Maybe this year has been especially hard for you and I am sorry for any difficulties and loss that you may have experienced and hope that you continue to believe in tomorrow and every thing that is good.

Even in those moments we would never wish upon anyone else, we also find good things to celebrate.  To have someone in our lives, even for a few short months, is better than never than having them at all, and we hold onto to the smile, feel the hug, and love the new memories we make.  We are not brought together by things and possessions, but by mutual feelings of love and friendship.

But as we gather with family and friends over the next 10 days, and the chaos that comes with it, let us never forget that life does not always go as we would have liked, planned, or wished.  Sometimes, we just have to take one day at a time and see what happens next.  But while we are in each and every moment, always live in it.  Fully.

What moments are you in that you glide over and hope no one notices, believing that they don’t matter?  What words are never shared because you don’t make the time to say them?  Our lives are just mere moments — some good and some bad.  And we must live in all of them in order for us to move onto the next ones that will follow.

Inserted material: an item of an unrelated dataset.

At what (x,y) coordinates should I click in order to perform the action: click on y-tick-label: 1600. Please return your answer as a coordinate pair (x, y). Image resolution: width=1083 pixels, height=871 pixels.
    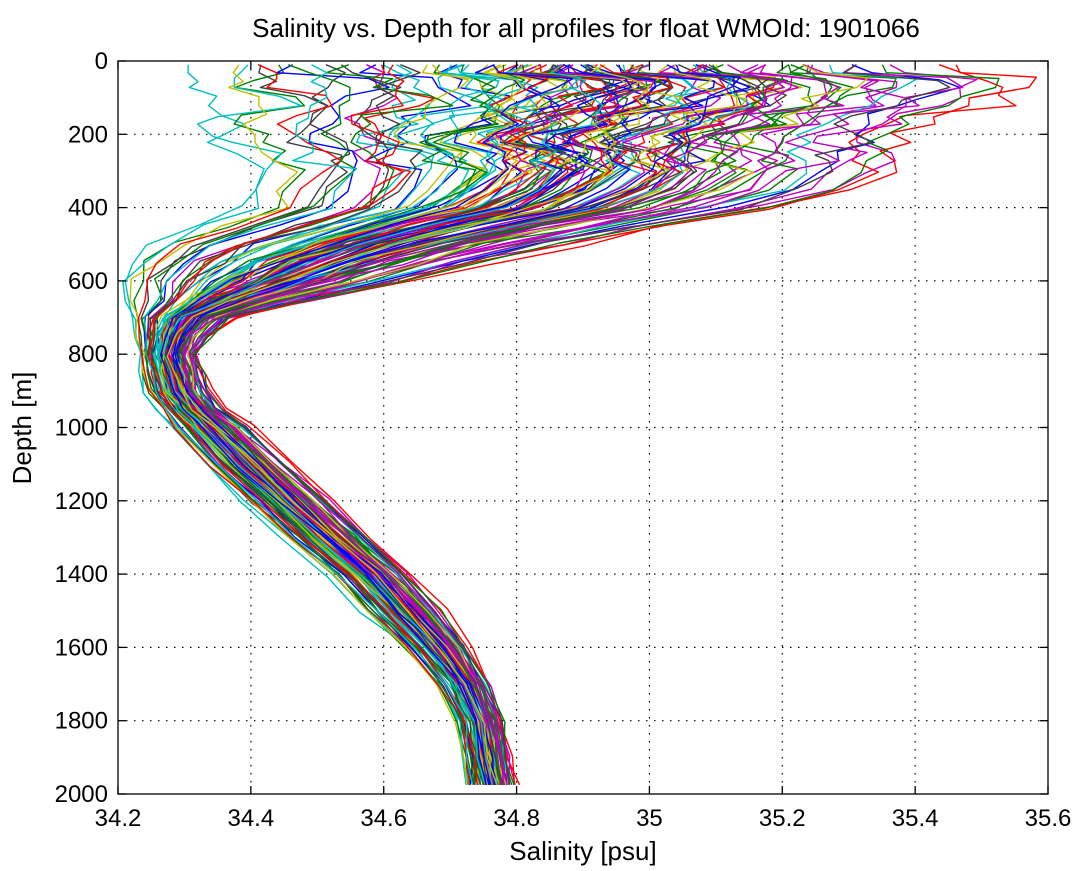
    Looking at the image, I should click on (82, 648).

This time of year, don’t forget the little moments.  The ones where you can take a few minutes to share your life with someone else.  The ones that live on — not just in your life, but in the lives of those around you.   The little moments that you will forget tomorrow but will resurrect themselves days from now in a story shared with others.  Reflect on where you have been, where you are and where you have yet to go and appreciate the gift you have been granted.

Thank you for reading this small ramble of thankfulness, wonderment, joy, and appreciation that has been wrapped into a little gift — the one I call “my life.”